SBN

Virtual Private Onions

If you’ve not checked out Security Onion (SO) yet, you really should. It’s a powerhouse Linux distro, running everything an analyst could need to carry out effective Network Security Monitoring (NSM). The latest beta is looking fantastic; watch the video and try it out, you won’t be sorry!

I’m not going to talk about SO itself (Mother Google has plenty of good things to say); instead I’m going to look at the underlying network infrastructure.

A major component of SO is Sguil, a distributed monitoring system that has sensor and server components that are used for monitoring the network and aggregating output from multiple sensors (you can see a Sguil schematic here to understand how it all fits together). The comms between the sensors and the server are protected by SSL, and SO builds on this with autossh tunnels to protect other traffic streams from interception. Ubuntu’s Uncomplicated Firewall (UFW) opens only the necessary ports to allow SO sensors to talk to their server, so all the installations are protected to a high degree.

If all of the connections between the sensors and the server are on your own infrastructure, this is fine (perhaps you have a management VLAN specifically for this purpose, for example). There is however another use case I can think of, where we like to use a slightly different method of sensor-to-server communications.

NSM As A Service?

Let’s say you’re in the business of selling NSM to clients, either short-term (“help me understand what’s on my network”) or long-term (“please be our NSM operators in return for huge bushels of cash”). This will probably involve dropping off SO sensor boxes on customer networks and having them all report in to an SO server back at base. The SO sensors will probably be behind the customer’s NAT and firewalls, but this doesn’t matter, the comms will still work. The network of sensors will look a bit like this:

This particular use case isn’t without issue, though – here is where I think that a slightly different approach to the underlying SO infrastructure has value. Consider the following:

  • The Sguil interface shows you that one of the agents on one of the sensors is down. How do you ssh in to fix it if the sensor is behind someone else’s NAT and firewalls? How do you even know which Internet IP address you should use to try?

_Directions_
A - Could you write out the stretch of rows from the line containing "You are a computer-use agent. Screen" through the line containing "Action: click(509, 408)" again, replacing "lock icon" with "padlock icon" and leaving everything else unchanged?
B - Can you carry on the Security Onion post from the point where it stops?
The rows that come next have no connection to the Security Onion post.

_Excerpted records_
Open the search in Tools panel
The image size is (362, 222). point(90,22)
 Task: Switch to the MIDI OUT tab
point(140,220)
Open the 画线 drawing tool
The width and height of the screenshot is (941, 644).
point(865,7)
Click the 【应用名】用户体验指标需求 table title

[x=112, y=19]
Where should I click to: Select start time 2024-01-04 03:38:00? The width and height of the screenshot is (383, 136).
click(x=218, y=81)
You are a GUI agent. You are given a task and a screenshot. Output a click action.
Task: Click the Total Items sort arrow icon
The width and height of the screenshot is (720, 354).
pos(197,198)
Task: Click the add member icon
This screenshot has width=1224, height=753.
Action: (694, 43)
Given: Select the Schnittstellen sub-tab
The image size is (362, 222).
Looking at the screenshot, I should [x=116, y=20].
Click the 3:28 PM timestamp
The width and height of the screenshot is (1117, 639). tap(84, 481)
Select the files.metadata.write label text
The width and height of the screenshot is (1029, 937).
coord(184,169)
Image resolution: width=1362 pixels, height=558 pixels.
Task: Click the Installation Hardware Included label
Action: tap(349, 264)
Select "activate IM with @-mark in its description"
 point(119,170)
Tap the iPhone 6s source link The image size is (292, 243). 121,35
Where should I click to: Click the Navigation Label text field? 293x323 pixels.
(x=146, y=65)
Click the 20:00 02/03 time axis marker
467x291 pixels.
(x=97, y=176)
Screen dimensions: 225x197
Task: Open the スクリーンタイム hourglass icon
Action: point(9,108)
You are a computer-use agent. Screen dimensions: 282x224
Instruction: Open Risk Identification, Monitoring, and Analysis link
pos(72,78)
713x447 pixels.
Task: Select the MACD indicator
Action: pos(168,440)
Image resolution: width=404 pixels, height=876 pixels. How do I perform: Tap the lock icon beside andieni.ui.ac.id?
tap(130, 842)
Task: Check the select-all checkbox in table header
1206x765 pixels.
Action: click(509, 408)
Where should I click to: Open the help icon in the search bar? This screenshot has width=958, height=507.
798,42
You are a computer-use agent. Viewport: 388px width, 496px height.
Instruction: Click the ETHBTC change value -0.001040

_Responses to the exercise_
A -
You are a computer-use agent. Screen dimensions: 282x224
Instruction: Open Risk Identification, Monitoring, and Analysis link
pos(72,78)
713x447 pixels.
Task: Select the MACD indicator
Action: pos(168,440)
Image resolution: width=404 pixels, height=876 pixels. How do I perform: Tap the padlock icon beside andieni.ui.ac.id?
tap(130, 842)
Task: Check the select-all checkbox in table header
1206x765 pixels.
Action: click(509, 408)

B -
  • You suspect one of the sensors is under excessive load. It’d be great to install an snmp agent on the sensor and point Munin at it to try and find the stressed metric. Again, how do we contact the sensor from back at base?
  • You want to implement a custom information flow from the sensor back to the server. You need to think about the security of the new flow – can you implement another autossh tunnel? What if the flow is UDP (e.g., snmp-trap)?
  • One of the sensors is reported lost or stolen. How can you easily stop it from connecting back to base when it’s possibly now in the hands of threat actor du jour?

One possible answer is to build a custom “underlay” network to carry all of the traffic between SO sensors and the server, catering for existing flows and anything else you think of in the future. As a side benefit, the sensors will all have static and known IP addresses, and contacting them from the server will be no problem at all.

Virtual Private Onions

We’ll accomplish this by using OpenVPN to create a secure, privately- and statically-addressed cloud that the sensors and server will use to talk to each other (sorry for using the word “cloud”!). Take our starting point above, showing our distributed sensors at client sites behind client firewalls. By “underlaying” the SO comms with an OpenVPN cloud we’ll end up with is something like this:

The client’s firewalls and NAT are still there, but they’re now hidden by the static, bi-directional comms layer provided by OpenVPN. The sensors all talk over the VPN to the server at 10.0.0.1; the server in turn is free to contact any of the sensors via their static addresses in the 10.0.0.0/24 subnet.

Details

I don’t intend for this to be a HOWTO; I want to wait until people tell me that what I’m proposing isn’t a galactic waste of time and completely unnecessary! Conceptually, it works like this:

The SO Server takes on the additional role of an OpenVPN server. Using OpenVPN’s “easy-rsa” feature, the Server also becomes a Certificate Authority capable of issuing certificates to itself and to the sensors.

OpenVPN gives the SO Server a routed tun0 interface with the IP address 10.0.0.1/24 (note routed – if we wanted to, we can give other subnets back at base that are “behind” the Server access to the SO Sensors via the VPN).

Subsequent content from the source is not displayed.